> **Explore the material**:
(A) In the mathematical fiction recommendations, repeat the passage starting with "The well-known short" and going on through "and cannot change.".
(B) According to the mathematical fiction recommendations, who is "The Extraordinary Hotel or the Thousand and First Journey of Ion the Quiet" often misattributed to?
(C) Decide whether each statement agrees with the mathematical fiction recommendations, answering yes or no and quoting the deciding words: (i) "Division by Zero" was published by Tor Books in 2002. (ii) The recommended works of mathematical fiction are long ones. (iii) Vilenkin's hotel story dates from 1968.

> **Text provided**:
* * * *
Mathematical Fiction Recommendations
Based on my mood/inspiration, I'm going to share some works of mathematical fiction (specifically, short ones) each term of the 2014-2015 year as a way to highlight a passion I have when I'm not exploring it in the classroom in an FSEM
"Welcome to the Hotel Infinity" by Nancy Casey (1991; see web link below).
This story is a delightful version of explaining and exploring Hilbert's Infinite Hotel, which can make vacancies for any finite or countably infinite number of new guests, even when it is full. I like this story for several reasons:
1. The tone and point of view of the narrator
2. The length and level to which things are explained
3. Unlike almost all of the mathematical fiction stories that people know and share, this one is written by a woman.
The well-known short story on this topic is "The Extraordinary Hotel or the Thousand and First Journey of Ion the Quiet" (1968), by Naum Ya. Vilenkin (often misattributed to Stanislaw Lem).
"Division by Zero" by Ted S. Chiang. Appears in Stories of Your Life and Others. Tor Books: 2002.
This is a story that, like winter, is far from light-hearted, but explores the idea of mathematical inconsistency--rather, what if mathematics were not consistent (eg., if 2=1 or 1=0)? In some beautiful vignettes that introduce both sides of a couple caught in the middle of this interesting what-if, as well as carefully unveiling the mathematical ideas that this story brings into question, one cannot help but become emotionally confronted by the consequences of situations (or proofs) one does not expect and cannot change.
* * * *
> **Data excerpt**:
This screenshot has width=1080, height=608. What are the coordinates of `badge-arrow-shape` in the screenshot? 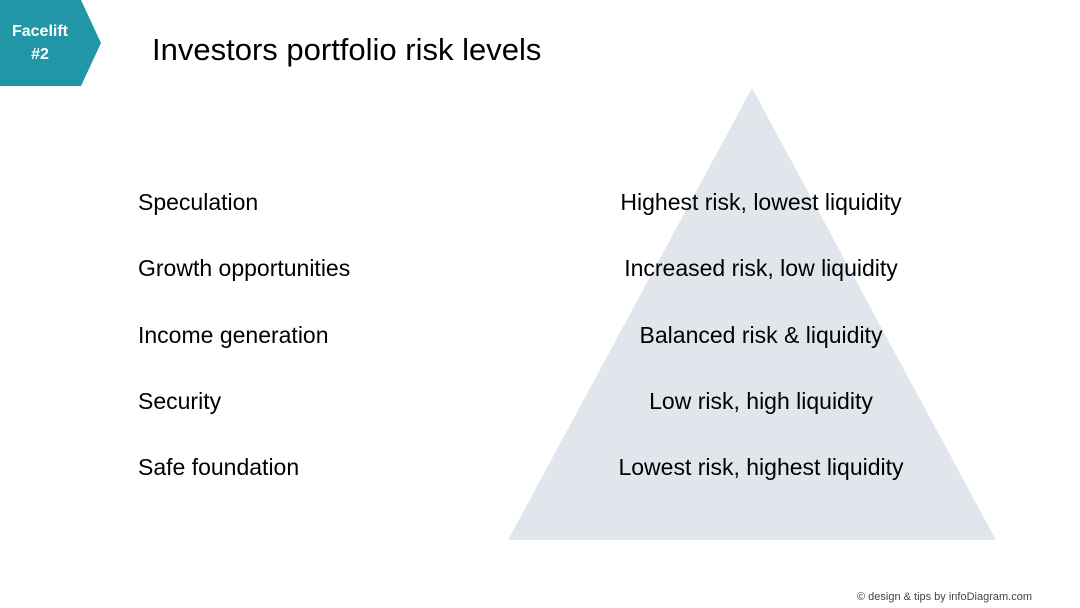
* * * *
> **Exercise responses**:
(A)
The well-known short story on this topic is "The Extraordinary Hotel or the Thousand and First Journey of Ion the Quiet" (1968), by Naum Ya. Vilenkin (often misattributed to Stanislaw Lem).
"Division by Zero" by Ted S. Chiang. Appears in Stories of Your Life and Others. Tor Books: 2002.
This is a story that, like winter, is far from light-hearted, but explores the idea of mathematical inconsistency--rather, what if mathematics were not consistent (eg., if 2=1 or 1=0)? In some beautiful vignettes that introduce both sides of a couple caught in the middle of this interesting what-if, as well as carefully unveiling the mathematical ideas that this story brings into question, one cannot help but become emotionally confronted by the consequences of situations (or proofs) one does not expect and cannot change.

(B) Stanislaw Lem

(C)
(i) Yes: "Tor Books: 2002."
(ii) No: "specifically, short ones"
(iii) Yes: "(1968), by Naum Ya. Vilenkin"